* [Wybrany fragment]
+++

Pożegnanie PKW Kościuszko

Fregata rakietowa ORP Gen. T. Kościuszko opuści w środę macierzysty Port Wojenny Gdynia i dołączy do Stałego Zespołu Okrętów NATO Grupa 1 – SNMG1 (Standing NATO Maritime Group 1). Uroczyste pożegnanie okrętu odbędzie się w środę 4 stycznia 2023 r. o godzinie 10:00.
Fregata rakietowa ORP Gen. T. Kościuszko wraz z zaokrętowanym na niej śmigłowcem pokładowym SH-2G dołączy do Stałego Zespołu Okrętów NATO Grupa 1, w skład którego wchodzą trzy okręty: jednostka flagowa zespołu – holenderska fregata rakietowa HNLMS Tromp, duński okręt dowodzenia HDMS Esbern Snare oraz francuska fregata FS Chevalier Paul. Zespołem dowodzi commodore Jeanette Morang.
Główne zadania całego zespołu to przede wszystkim monitorowanie ważnych, strategicznych szlaków żeglugowych, celem zapewnienia swobodnego przepływu surowców do krajów europejskich.
Dla załogi fregaty rakietowej ORP Gen. T. Kościuszko to pierwsze wejście do stałego zespołu fregat sojuszu. W 2016 roku jednostka operowała w bliźniaczym Stałym Zespole Okrętów NATO Grupa 2.
SNMG-1 to jeden z dwóch stałych zespołów okrętowych Sojuszu Północnoatlantyckiego, w których skład wchodzą wyselekcjonowane niszczyciele i fregaty państw członkowskich. Szkielet zespołu stanowią jednostki z USA, Kanady, Wielkiej Brytanii, Niemiec i Holandii, do których cyklicznie dołączają okręty z Belgii, Danii, Portugalii, Hiszpanii i Polski.
Czytaj więcej: https://portalstoczniowy.pl/modernizacja-japonskiego-smiglowcowca-na-lotniskowiec-bliskie-ukonczenia/
SNMG-1 prowadzi ćwiczenia zarówno w składzie zespołu jak i z okrętami sił morskich państw członkowskich NATO i Partnerstwa dla Pokoju. Wielonarodowy elitarny zespół utrzymywany jest w najwyższym stopniu gotowości bojowej i przeznaczony jest do natychmiastowego reagowania w sytuacjach kryzysowych, operacjach pokojowych i w wypadku wojny.

+++

* [Dostarczone dane]
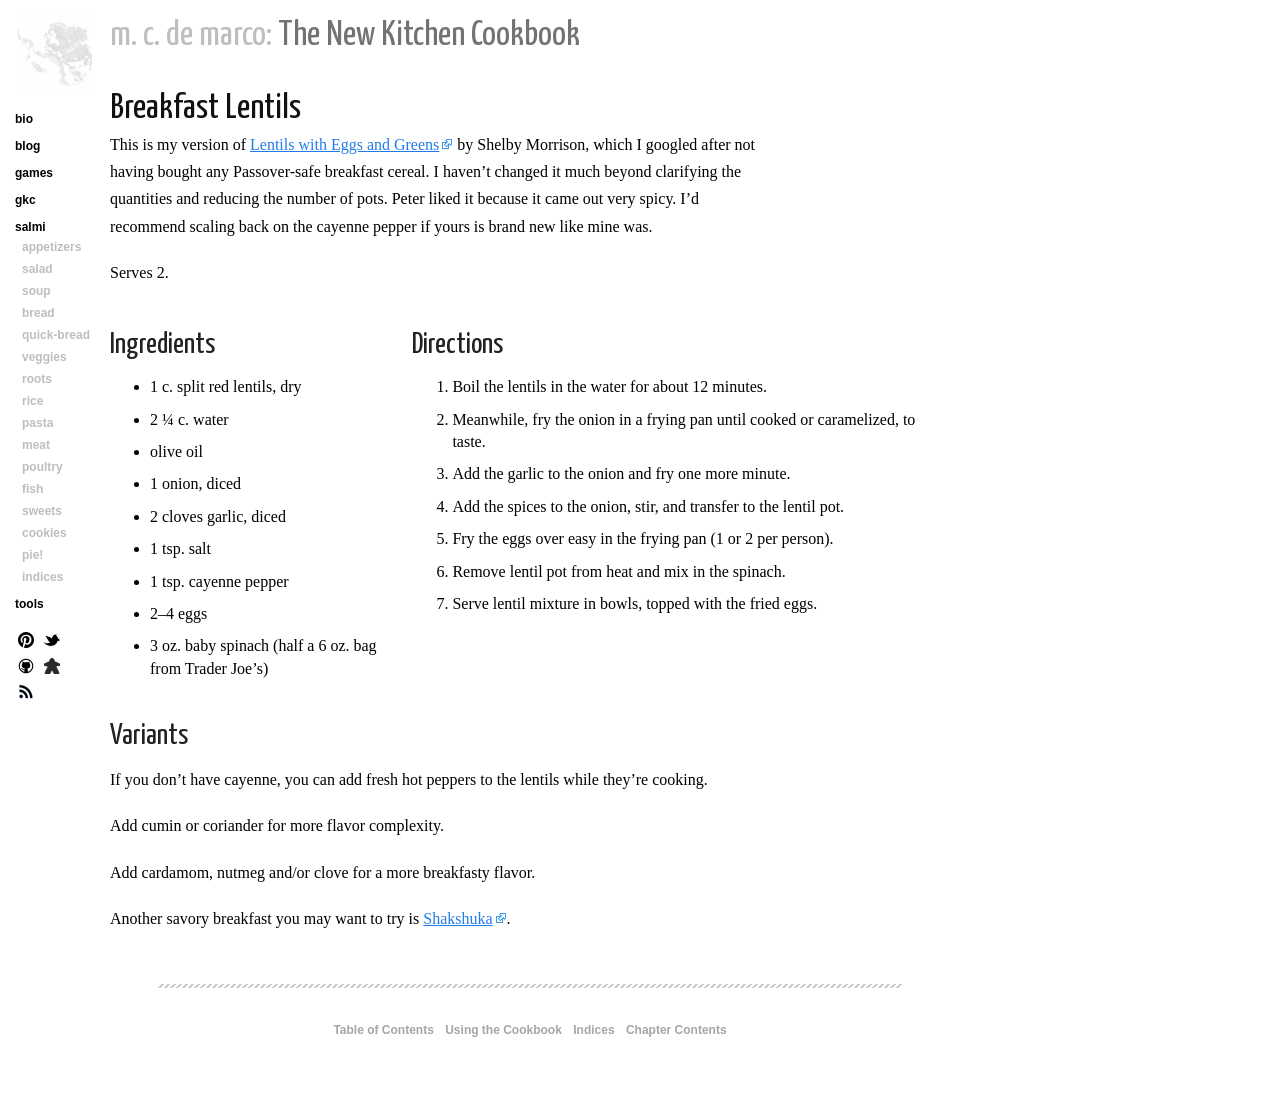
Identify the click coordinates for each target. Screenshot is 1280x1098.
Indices (593, 1030)
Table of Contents (383, 1030)
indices (42, 577)
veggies (44, 357)
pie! (32, 555)
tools (29, 604)
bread (38, 313)
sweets (42, 511)
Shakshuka (457, 918)
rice (32, 401)
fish (32, 489)
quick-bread (56, 335)
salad (37, 269)
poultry (42, 467)
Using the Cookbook (503, 1030)
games (34, 173)
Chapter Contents (676, 1030)
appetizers (51, 247)
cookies (44, 533)
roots (37, 379)
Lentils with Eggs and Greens (344, 144)
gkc (25, 200)
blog (27, 146)
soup (36, 291)
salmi (30, 227)
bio (24, 119)
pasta (37, 423)
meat (36, 445)
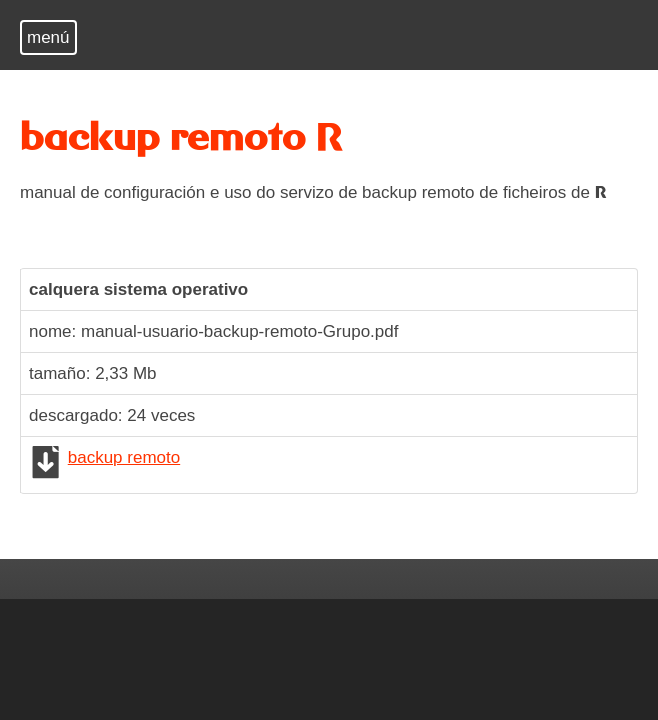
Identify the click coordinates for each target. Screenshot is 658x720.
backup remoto (124, 457)
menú (48, 37)
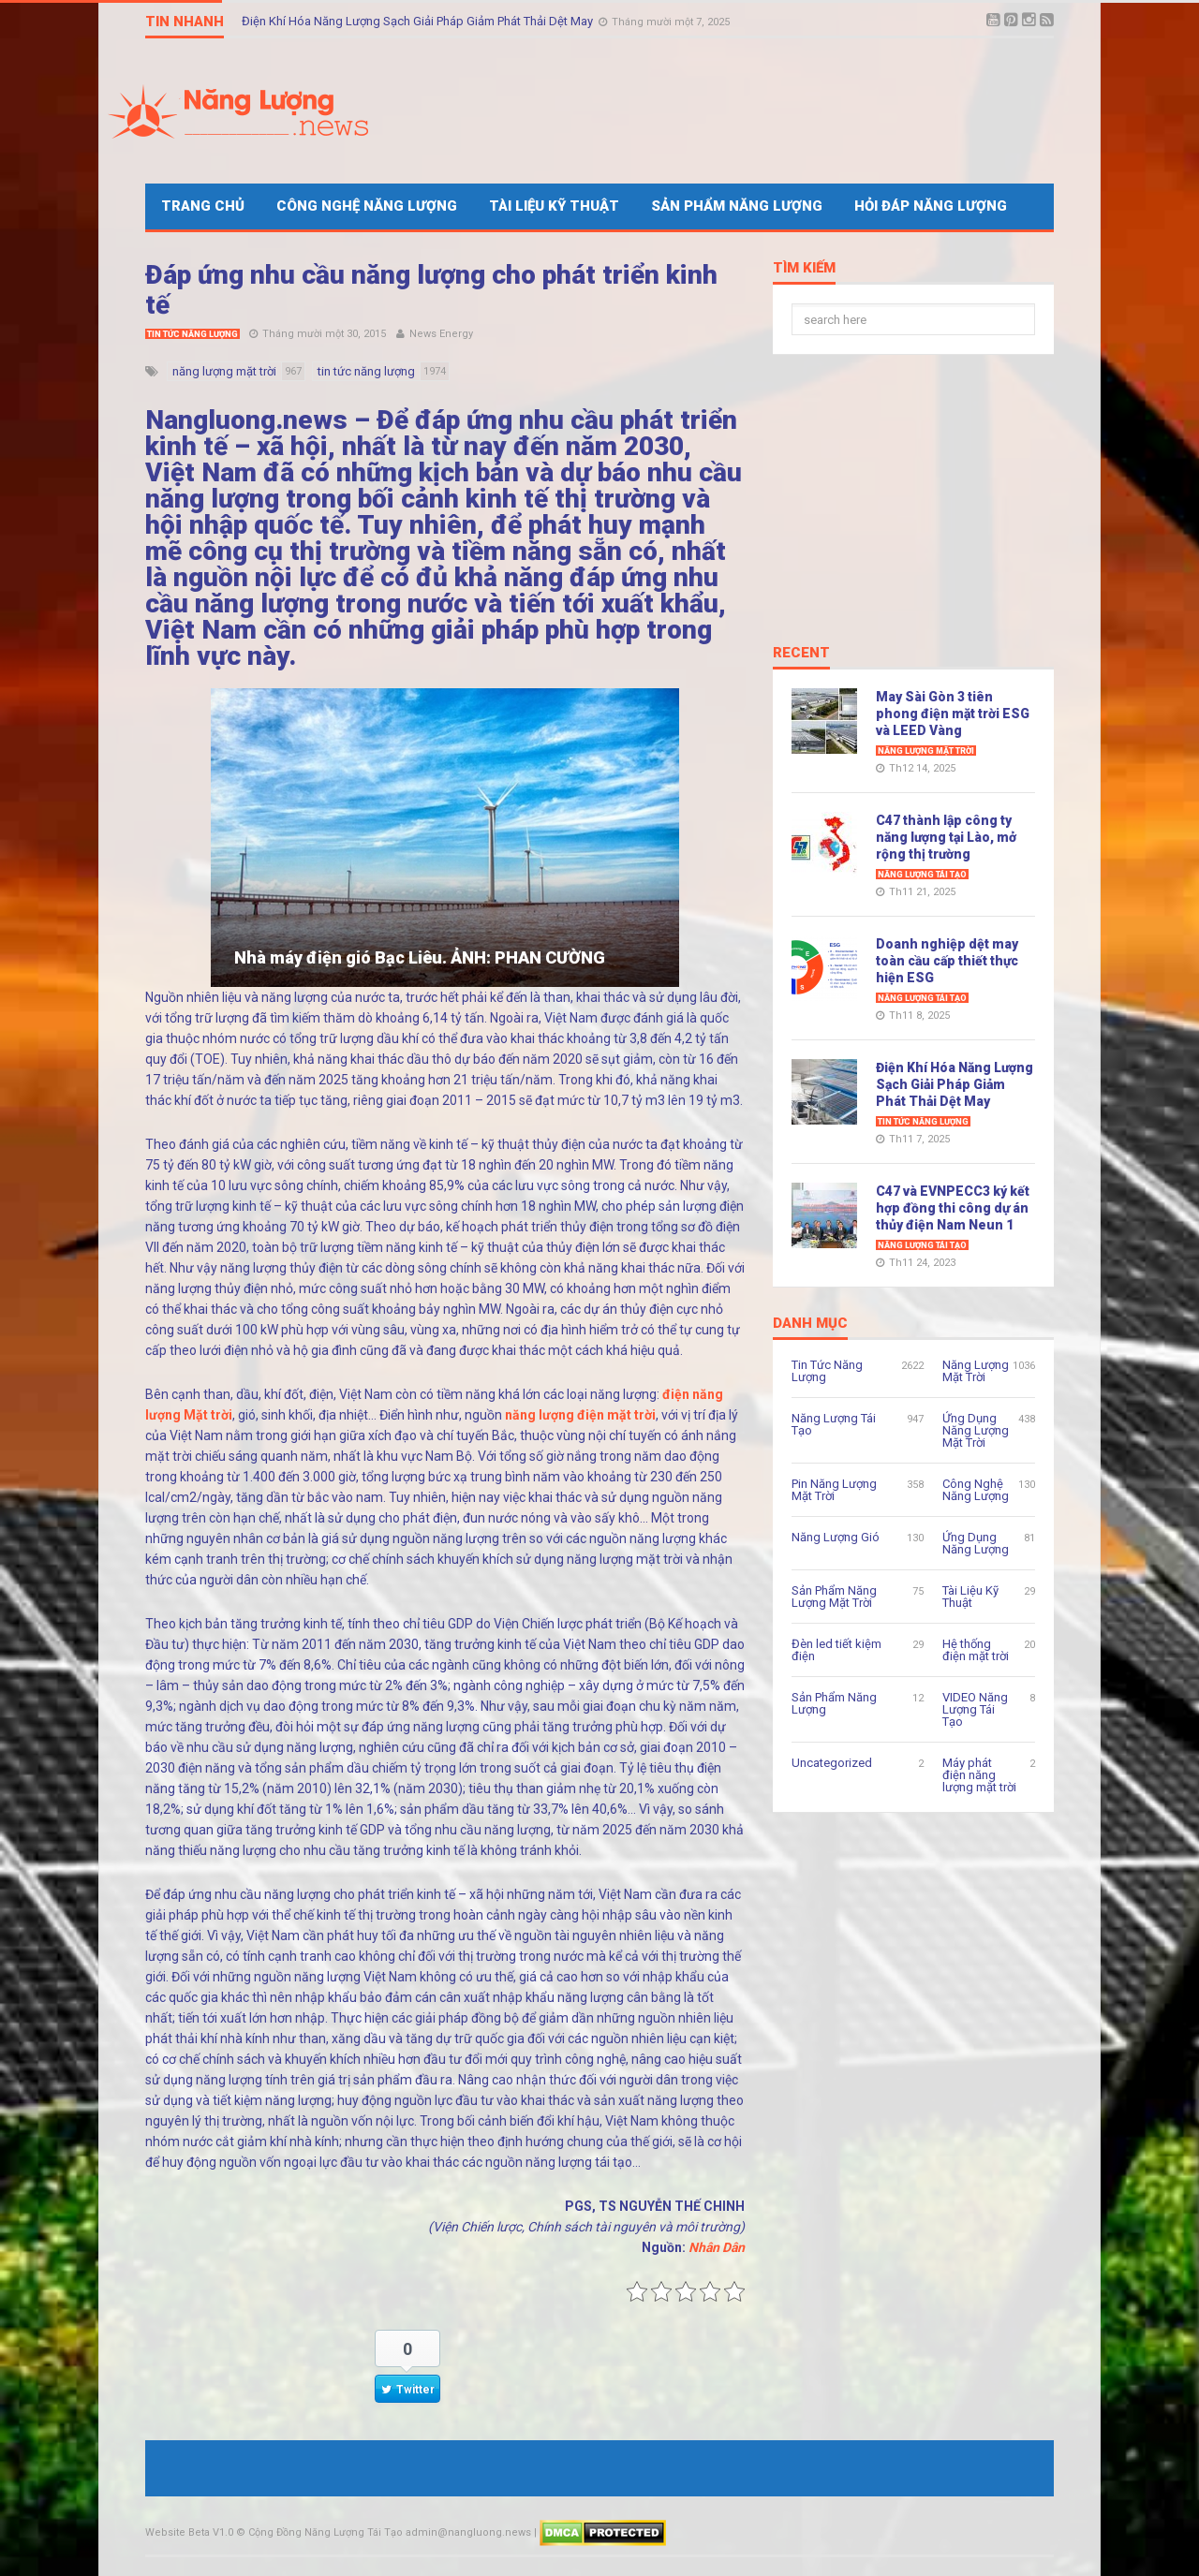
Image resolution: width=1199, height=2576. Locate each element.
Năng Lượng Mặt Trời (926, 751)
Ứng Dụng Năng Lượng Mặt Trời (975, 1430)
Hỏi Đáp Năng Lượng (930, 206)
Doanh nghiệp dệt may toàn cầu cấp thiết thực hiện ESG (947, 960)
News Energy (441, 334)
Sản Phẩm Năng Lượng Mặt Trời (834, 1596)
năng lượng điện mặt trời (580, 1414)
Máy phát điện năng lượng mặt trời (979, 1775)
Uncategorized (832, 1763)
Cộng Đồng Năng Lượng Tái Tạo (325, 2532)
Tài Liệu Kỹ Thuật (554, 206)
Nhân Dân (716, 2247)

+++

* [Wymagania zadania]
• A. Skopiuj bez żadnych zmian odcinek tekstu o fregacie ORP Gen. T. Kościuszko, od słów „SNMG-1 to jeden” aż do słów „w wypadku wojny.”.
• B. Przedstaw w formie krótkiej listy akapit tekstu o fregacie ORP Gen. T. Kościuszko, który zaczyna się od słów „SNMG-1 to jeden z dwóch”, i zachowaj jego główne fakty.
• C. Kto według tekstu o fregacie ORP Gen. T. Kościuszko dowodzi Stałym Zespołem Okrętów NATO Grupa 1?

* [Rozwiązania]
• A.
SNMG-1 to jeden z dwóch stałych zespołów okrętowych Sojuszu Północnoatlantyckiego, w których skład wchodzą wyselekcjonowane niszczyciele i fregaty państw członkowskich. Szkielet zespołu stanowią jednostki z USA, Kanady, Wielkiej Brytanii, Niemiec i Holandii, do których cyklicznie dołączają okręty z Belgii, Danii, Portugalii, Hiszpanii i Polski.
Czytaj więcej: https://portalstoczniowy.pl/modernizacja-japonskiego-smiglowcowca-na-lotniskowiec-bliskie-ukonczenia/
SNMG-1 prowadzi ćwiczenia zarówno w składzie zespołu jak i z okrętami sił morskich państw członkowskich NATO i Partnerstwa dla Pokoju. Wielonarodowy elitarny zespół utrzymywany jest w najwyższym stopniu gotowości bojowej i przeznaczony jest do natychmiastowego reagowania w sytuacjach kryzysowych, operacjach pokojowych i w wypadku wojny.

• B.
- SNMG-1 jest jednym z dwóch stałych zespołów okrętowych Sojuszu Północnoatlantyckiego.
- W jego skład wchodzą wyselekcjonowane niszczyciele i fregaty państw członkowskich.
- Trzon zespołu tworzą okręty z USA, Kanady, Wielkiej Brytanii, Niemiec i Holandii.
- Cyklicznie dołączają do nich okręty z Belgii, Danii, Portugalii, Hiszpanii i Polski.

• C. Zespołem dowodzi commodore Jeanette Morang.